A cobertura do canal Bandeirantes sobre o tema consistiu nos comentários da mestre em Ciências da Religião, Silvia Bruno Securato, que acompanhou a chegada do Papa ao estádio do Pacaembu, às 18 hs, na quinta-feira, 10. No entanto, a especialista aproveitou a oportunidade para criticar a prática do aborto e para fazer pedidos ao pontífice. “Aborto é uma coisa terrível, é um trauma enorme! Espero que a visita do Papa dê rumo à vida dos jovens e os imponha limites”. Na visão da repórter Elizia Carneiro, da Rede Mulher, a abordagem do tema nos canais abertos foi superficial e nada esclarecedora. “Não houve todos os debates necessários com especialistas de saúde, direitos humanos e população. A questão do aborto é e sempre será muito polêmica, mas não podemos fechar os olhos”, explica. Já para o jornalista Eduardo Vasques, as emissoras de TV aberta trataram o tema como espetáculo. “Foi mais show do que conteúdo e análise da informação em si”, critica.

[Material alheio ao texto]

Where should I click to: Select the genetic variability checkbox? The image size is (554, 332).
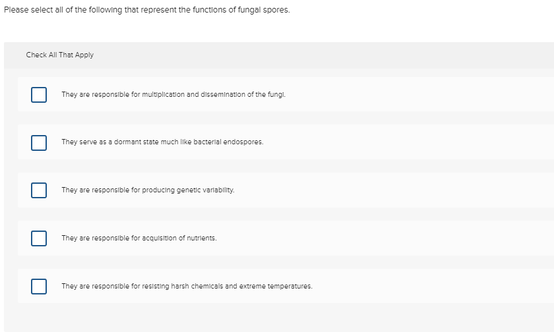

A revista eletrônica Fantástico, transmitida pela Rede Globo, abordou o tema baseando-se em afirmações como “a Igreja deve participar da política, mas com independência” e “a família é o patrimônio da humanidade e o aborto ameaça seu próprio futuro”. Já o telejornal RedeTV! News fez uma abordagem tendenciosa ao exibir somente declarações de pessoas anti-aborto. O escritor e jornalista Daniel Funes afirma que isso ocorre devido ao “rabo preso” de cada canal. “Eles precisam defender os interesses dos anunciantes e estar alinhados com alguma forma de poder, e então a imprensa brasileira se torna superficial. No caso do Papa, eles disseram tudo, menos a verdade”, observa.

O âncora do Telejornal do Brasil, Boris Casoy, fez comentários que outros profissionais não ousaram fazer: o apresentador chamou o “show” que a mídia fez em torno da visita do pontífice de “efeito televisivo”, que consiste em “injetar ânimo nos telespectadores para a Igreja ganhar novos fiéis”. Ele também afirmou que “é necessária uma ampla discussão com a população a respeito do tema aborto” e que “isso deveria ser iniciado nas escolas, com o ensino da religião e da política”. A Rede Record deixou seus telespectadores surpresos diante da cobertura da vinda do pontífice ao país, já que ela é mantida por bispos evangélicos da Igreja Universal do Reino de Deus. No entanto, segundo o jornal Folha de S.Paulo, a Record enviou e-mails aos jornalistas com orientações de como realizarem a cobertura do evento. A emissora proibiu seus profissionais de se referirem ao Papa como “Sua Santidade” e “líder religioso”, e de expressarem emoções.